L-Tyrosine availability affects basal and stimulated catecholamine indices in prefrontal cortex and striatum of the rat

- Exogenously introduced L-tyrosine is converted to catecholamines in vivo.
- Tyrosine hydroxylase does not behave as though it were fully saturated in vivo.
- L-tyrosine availability affects catecholamine neurotransmission and metabolism.
- Implications for neurotransmission and neurotoxicity in health and disease.
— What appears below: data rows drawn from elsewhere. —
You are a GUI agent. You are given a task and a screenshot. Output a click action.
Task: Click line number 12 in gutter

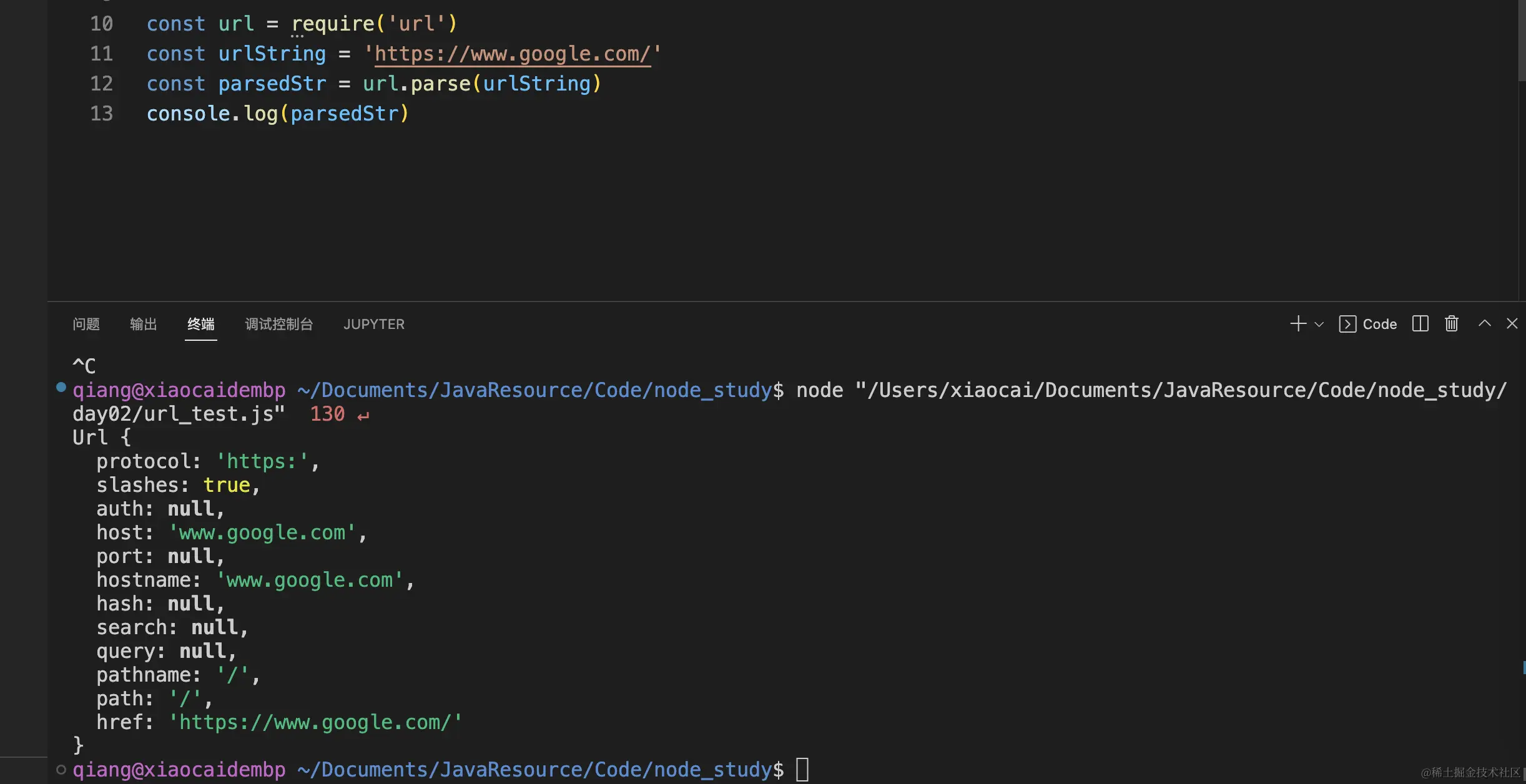(x=101, y=84)
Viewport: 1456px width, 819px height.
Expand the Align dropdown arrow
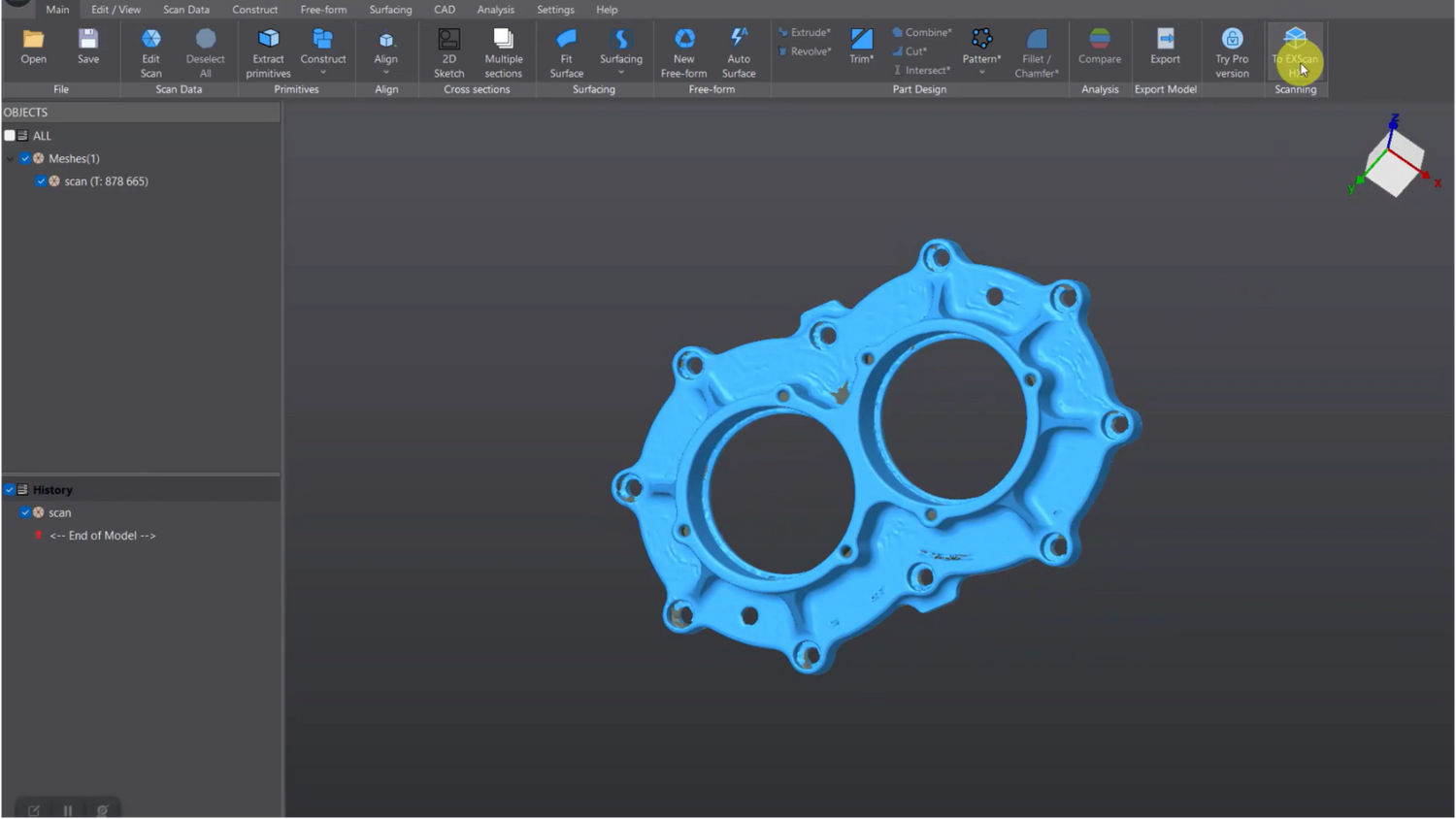(x=386, y=72)
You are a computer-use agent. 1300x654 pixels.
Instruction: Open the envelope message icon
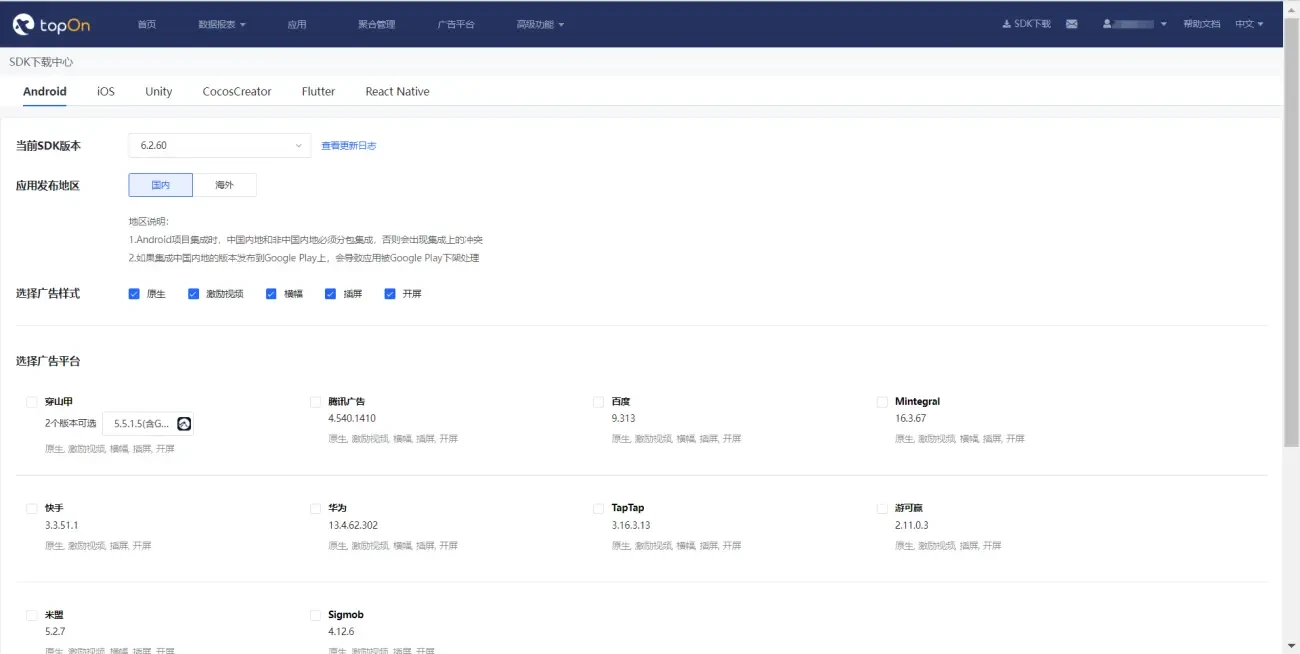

We previously found that L-tyrosine (L-TYR) but not D-TYR administered by reverse dialysis elevated catecholamine synthesis in vivo in medial prefrontal cortex (MPFC) and striatum of the rat (Brodnik et al., 2012). We now report L-TYR effects on extracellular levels of catecholamines and their metabolites. In MPFC, reverse dialysis of L-TYR elevated in vivo levels of dihydroxyphenylacetic acid (DOPAC) (L-TYR 250-1000 μM), homovanillic acid (HVA) (L-TYR 1000 μM) and 3-methoxy-4-hydroxyphenylglycol (MHPG) (L-TYR 500-1000 μM). In striatum L-TYR 250 μM elevated DOPAC. We also examined L-TYR effects on extracellular dopamine (DA) and norepinephrine (NE) levels during two 30 min pulses (P2 and P1) of K+ (37.5 mM) separated by t = 2.0 h. L-TYR significantly elevated the ratio P2/P1 for DA (L-TYR 125 μM) and NE (L-TYR 125-250 μM) in MPFC but lowered P2/P1 for DA (L-TYR 250 μM) in striatum. Finally, we measured DA levels in brain slices using ex-vivo voltammetry. Perfusion with L-TYR (12.5-50 μM) dose-dependently elevated stimulated DA levels in striatum. In all the above studies, D-TYR had no effect. We conclude that acute increases within the physiological range of L-TYR levels can increase catecholamine metabolism and efflux in MPFC and striatum. Chronically, such repeated increases in L-TYR availability could induce adaptive changes in catecholamine transmission while amplifying the metabolic cost of catecholamine synthesis and degradation. This has implications for neuropsychiatric conditions in which neurotoxicity and/or disordered L-TYR transport have been implicated.